How to rate limit per user?

Question

I have an application that has a credit-based usage system. However with my current structure, if the user makes 2 requests in a small enough window, he can get both of these requests through and this results in a faulty system and user having minus credit value since his credits get decremented twice when the second request shouldn't have been allowed.

I wanted to make sure that a single user can only have a single request running at a given time, I tried to use express-rate-limit but that didn't fit my use case since these requests are made by google cloud functions I have set up and not the user himself.

However, I have specific user ids identifying these requests so I could have user-id specific queues that process a single user's requests one by one.
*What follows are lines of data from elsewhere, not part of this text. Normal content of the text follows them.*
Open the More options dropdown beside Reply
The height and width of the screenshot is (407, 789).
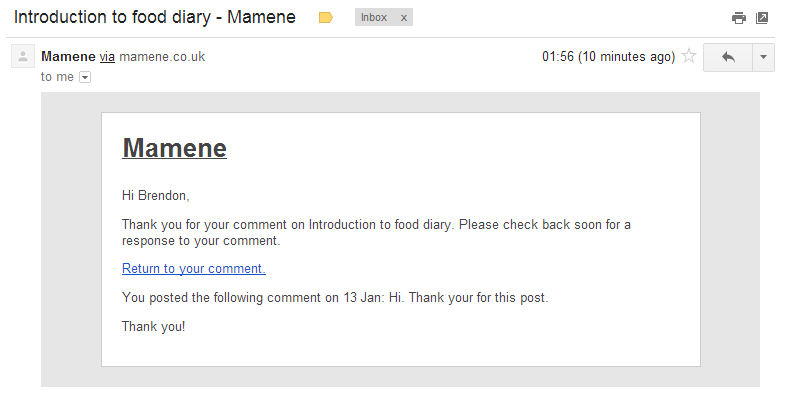click(763, 57)
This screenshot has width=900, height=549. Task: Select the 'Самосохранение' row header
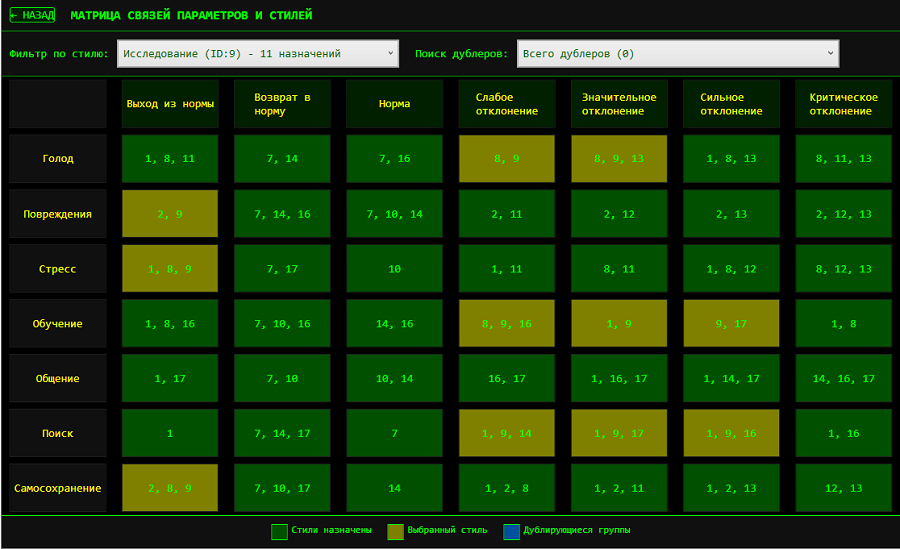(58, 489)
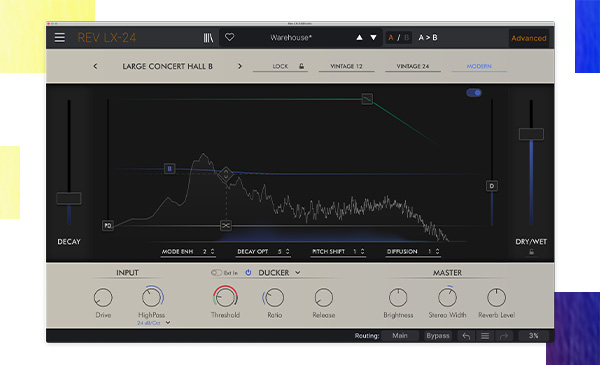This screenshot has width=600, height=365.
Task: Toggle the Ext In switch
Action: [x=216, y=272]
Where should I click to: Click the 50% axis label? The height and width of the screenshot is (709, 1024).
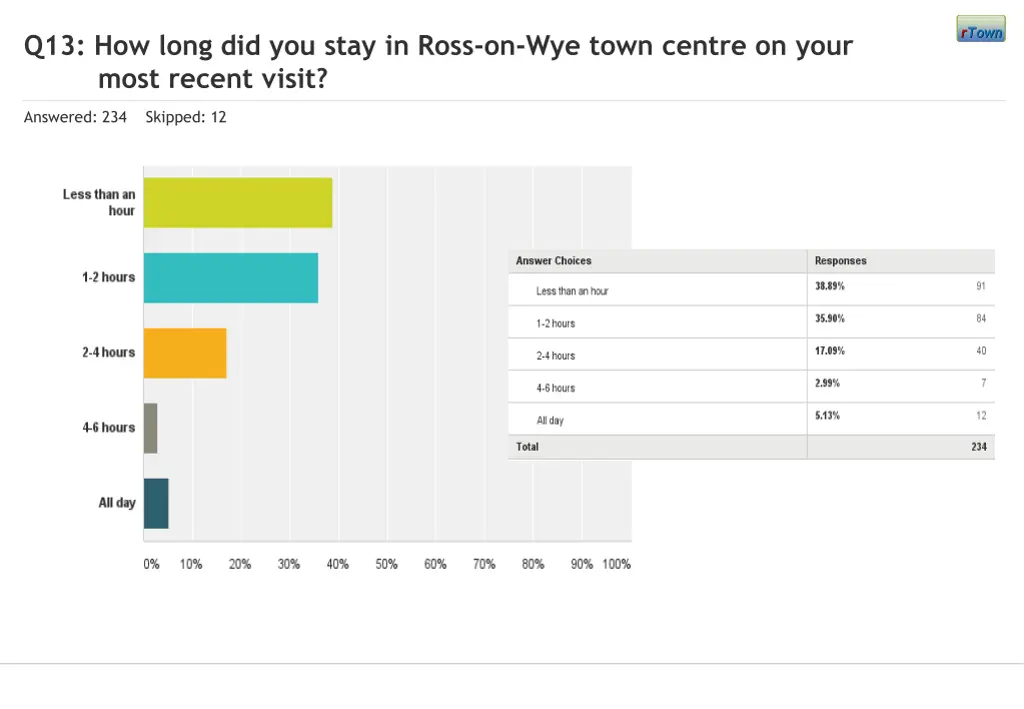(x=387, y=564)
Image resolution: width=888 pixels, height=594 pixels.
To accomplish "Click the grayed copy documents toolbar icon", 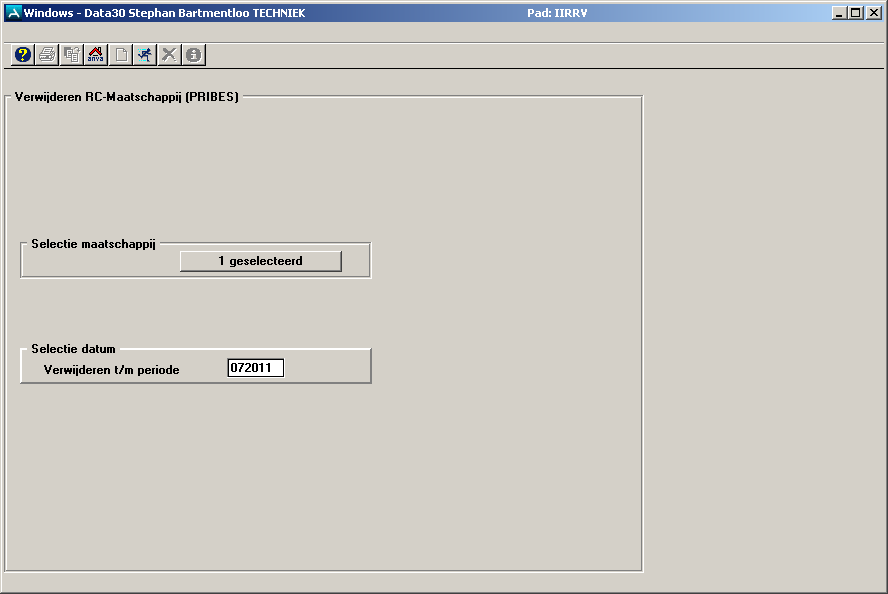I will point(72,55).
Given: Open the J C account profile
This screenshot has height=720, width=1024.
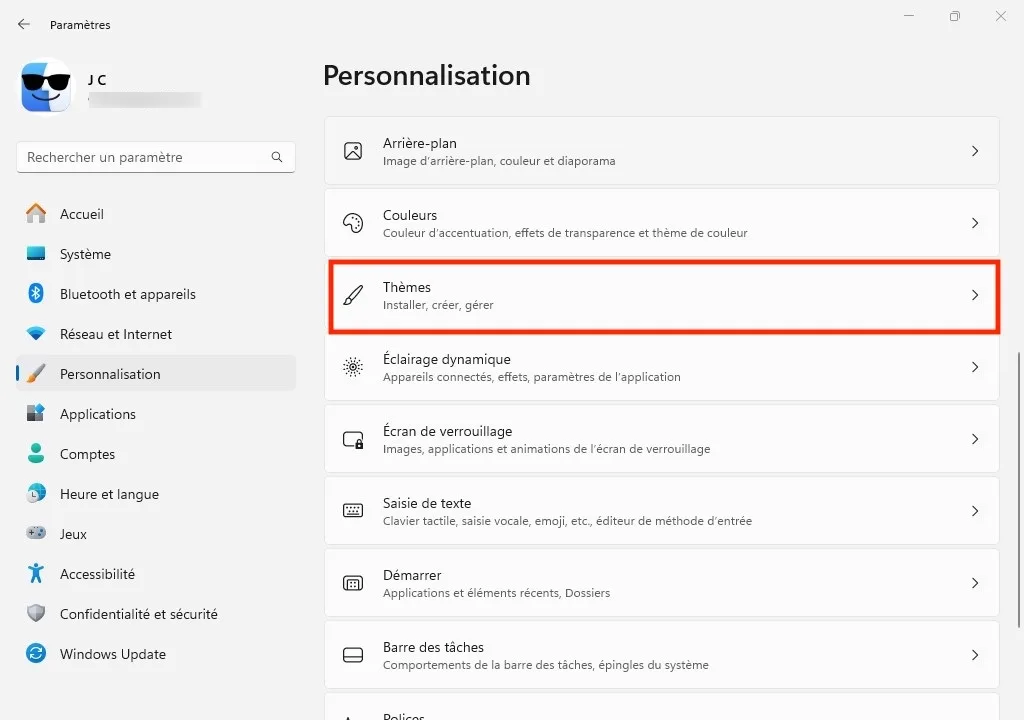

Would this be an appropriate and scalable design addressing the credit usage issue or are there better alternatives?

Answer 1

You will need to use an atomic operation with whatever underlying data store you use. Since you haven't said what that is, it's not possible to give specific advice about how to proceed. Most databases provide a way to use a "transaction" that lets updates succeed only if certain criteria are met. You will want to use one of these transactions to determine if the client should be able to proceed with the update.

There is really no easy way to make Cloud Functions limit the call rate of the function, per user, in a way that scales well. This is really about the underlying storage mechanism allowing too many concurrent requests. If you didn't have to scale up the number of users, you could use Cloud Tasks to implement a queue per user, but I don't think that's really the best solution here.